Built with Mathigon

Glossary

Select one of the keywords on the left…

Precision and RecallThe F1-Score

Reading time: ~10 min

By now, you've seen the constant tug-of-war between precision and recall. Wouldn't it be incredibly convenient if there was a single score that balanced both of them?

As you probably guessed, such a metric exists! It is called the F1-score. Instead of having to juggle two different numbers, the F1-score gives you a single percentage that tells you how well your AI is performing overall, making sure it isn't secretly failing at either precision or recall.

Because of this balance, the F1-score is considered the gold standard for ranking different AI models to see which one genuinely performs the best.

So, how exactly does this magical balancing act work?

The Intuition

Think of the F1-score as a strict teacher grading a group project. The final grade isn't just an average; you only get an A if both partners did a great job.

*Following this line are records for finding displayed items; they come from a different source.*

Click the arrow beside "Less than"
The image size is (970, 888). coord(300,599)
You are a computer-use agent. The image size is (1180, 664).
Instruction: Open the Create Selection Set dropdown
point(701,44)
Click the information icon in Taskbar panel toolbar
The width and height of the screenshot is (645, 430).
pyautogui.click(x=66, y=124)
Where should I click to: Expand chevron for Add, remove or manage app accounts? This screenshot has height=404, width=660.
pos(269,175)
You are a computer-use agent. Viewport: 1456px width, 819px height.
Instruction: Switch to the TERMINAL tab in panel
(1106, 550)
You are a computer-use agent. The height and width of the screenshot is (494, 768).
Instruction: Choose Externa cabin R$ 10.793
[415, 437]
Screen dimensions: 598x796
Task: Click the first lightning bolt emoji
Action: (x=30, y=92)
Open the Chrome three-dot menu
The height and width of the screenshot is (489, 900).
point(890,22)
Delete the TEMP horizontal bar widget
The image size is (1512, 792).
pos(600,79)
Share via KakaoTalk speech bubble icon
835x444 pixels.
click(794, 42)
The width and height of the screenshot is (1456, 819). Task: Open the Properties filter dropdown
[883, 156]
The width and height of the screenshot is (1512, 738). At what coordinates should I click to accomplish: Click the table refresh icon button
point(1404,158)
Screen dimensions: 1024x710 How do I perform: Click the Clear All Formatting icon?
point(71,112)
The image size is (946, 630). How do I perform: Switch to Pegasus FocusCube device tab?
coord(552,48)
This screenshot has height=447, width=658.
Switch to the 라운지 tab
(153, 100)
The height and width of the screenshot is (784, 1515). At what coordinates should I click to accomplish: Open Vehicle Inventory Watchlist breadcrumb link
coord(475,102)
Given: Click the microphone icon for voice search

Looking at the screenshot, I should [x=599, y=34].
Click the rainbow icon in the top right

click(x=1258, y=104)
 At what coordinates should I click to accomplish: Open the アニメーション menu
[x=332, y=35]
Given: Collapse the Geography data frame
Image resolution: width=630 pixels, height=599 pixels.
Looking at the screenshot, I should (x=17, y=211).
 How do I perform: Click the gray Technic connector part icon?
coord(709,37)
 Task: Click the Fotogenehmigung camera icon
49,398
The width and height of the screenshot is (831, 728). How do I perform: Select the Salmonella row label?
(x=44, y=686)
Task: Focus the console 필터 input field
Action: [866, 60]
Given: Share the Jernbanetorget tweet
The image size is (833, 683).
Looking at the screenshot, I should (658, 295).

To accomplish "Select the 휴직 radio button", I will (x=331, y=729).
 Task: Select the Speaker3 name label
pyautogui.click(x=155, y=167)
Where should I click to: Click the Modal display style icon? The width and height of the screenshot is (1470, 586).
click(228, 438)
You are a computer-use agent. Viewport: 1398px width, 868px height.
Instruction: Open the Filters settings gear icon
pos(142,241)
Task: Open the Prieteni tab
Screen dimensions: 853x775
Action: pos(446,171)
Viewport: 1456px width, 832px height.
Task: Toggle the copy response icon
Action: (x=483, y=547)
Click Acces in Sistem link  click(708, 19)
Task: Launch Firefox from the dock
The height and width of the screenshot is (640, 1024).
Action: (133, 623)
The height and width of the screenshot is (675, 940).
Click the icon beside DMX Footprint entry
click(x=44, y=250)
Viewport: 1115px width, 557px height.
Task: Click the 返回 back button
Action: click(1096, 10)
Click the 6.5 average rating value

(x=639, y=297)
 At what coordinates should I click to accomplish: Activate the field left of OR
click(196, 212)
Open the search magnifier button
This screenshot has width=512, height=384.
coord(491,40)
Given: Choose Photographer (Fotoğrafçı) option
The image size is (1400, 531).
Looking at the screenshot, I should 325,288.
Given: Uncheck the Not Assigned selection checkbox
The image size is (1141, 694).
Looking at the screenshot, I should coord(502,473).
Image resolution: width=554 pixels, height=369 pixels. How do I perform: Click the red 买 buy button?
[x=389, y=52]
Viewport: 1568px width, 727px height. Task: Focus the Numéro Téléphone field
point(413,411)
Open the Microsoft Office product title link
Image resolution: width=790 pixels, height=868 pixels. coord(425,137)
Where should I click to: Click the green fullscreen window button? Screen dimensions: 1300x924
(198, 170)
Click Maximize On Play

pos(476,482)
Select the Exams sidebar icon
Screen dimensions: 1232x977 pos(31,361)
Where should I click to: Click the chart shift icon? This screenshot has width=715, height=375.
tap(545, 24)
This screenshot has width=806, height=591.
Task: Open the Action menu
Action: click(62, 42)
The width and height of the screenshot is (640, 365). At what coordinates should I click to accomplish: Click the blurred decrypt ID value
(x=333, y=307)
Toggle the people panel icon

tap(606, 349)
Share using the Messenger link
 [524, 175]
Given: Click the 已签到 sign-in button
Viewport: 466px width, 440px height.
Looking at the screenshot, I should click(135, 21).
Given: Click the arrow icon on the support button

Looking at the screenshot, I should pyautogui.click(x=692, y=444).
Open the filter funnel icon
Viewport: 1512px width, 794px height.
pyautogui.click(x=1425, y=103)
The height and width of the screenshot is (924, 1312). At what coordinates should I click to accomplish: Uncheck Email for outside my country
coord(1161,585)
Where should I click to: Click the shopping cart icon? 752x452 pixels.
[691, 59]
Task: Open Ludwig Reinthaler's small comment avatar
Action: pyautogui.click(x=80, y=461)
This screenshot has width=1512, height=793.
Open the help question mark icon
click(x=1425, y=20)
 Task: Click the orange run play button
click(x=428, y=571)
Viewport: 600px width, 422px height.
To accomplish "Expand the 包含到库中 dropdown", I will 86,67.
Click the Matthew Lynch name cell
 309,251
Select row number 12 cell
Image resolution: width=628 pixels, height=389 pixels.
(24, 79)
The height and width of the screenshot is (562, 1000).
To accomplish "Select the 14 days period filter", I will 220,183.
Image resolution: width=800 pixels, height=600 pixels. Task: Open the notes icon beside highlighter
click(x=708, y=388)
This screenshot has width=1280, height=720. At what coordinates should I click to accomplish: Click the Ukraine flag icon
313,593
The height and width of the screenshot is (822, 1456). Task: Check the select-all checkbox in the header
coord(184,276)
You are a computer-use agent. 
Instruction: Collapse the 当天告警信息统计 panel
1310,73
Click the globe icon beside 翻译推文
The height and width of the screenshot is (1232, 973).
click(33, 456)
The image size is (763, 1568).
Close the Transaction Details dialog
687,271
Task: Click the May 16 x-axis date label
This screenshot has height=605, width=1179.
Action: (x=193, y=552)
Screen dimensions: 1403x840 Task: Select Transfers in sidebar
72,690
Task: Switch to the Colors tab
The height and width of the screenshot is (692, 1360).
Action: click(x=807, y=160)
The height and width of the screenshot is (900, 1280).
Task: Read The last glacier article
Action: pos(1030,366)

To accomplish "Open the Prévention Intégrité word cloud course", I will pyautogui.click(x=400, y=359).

If precision is perfect (100%) but recall is terrible (0%), a normal average would give a passing score of 50%. The F1-score, however, heavily penalizes this imbalance and drags the final score much closer to 0%. The only way to achieve a F1-score is to have strong performance in both precision and recall!

The Mathematics

For those curious about the underlying mechanics, the F1-score is calculated using what is called the harmonic mean. Because we are dealing with ratios, the harmonic mean ensures that lower values heavily pull down the final average.

F1 = \frac{2 \cdot \text{precision} \cdot \text{recall}}{\text{precision} + \text{recall}}

By substituting our formulas for precision and recall, we get an alternative, equivalent formula based purely on the original confusion matrix outcomes:

F1 = \frac{2 \cdot TP}{2 \cdot TP + FP + FN}

Let's look at the F1-score in action. You can try adjusting the values yourself to see how a terrible score in just one metric drastically drags the entire F1-score down.

Does it have any flaws?

Beware the True Negatives!

The F1-score is a fantastic tool, but it has a blind spot: it completely ignores True Negatives.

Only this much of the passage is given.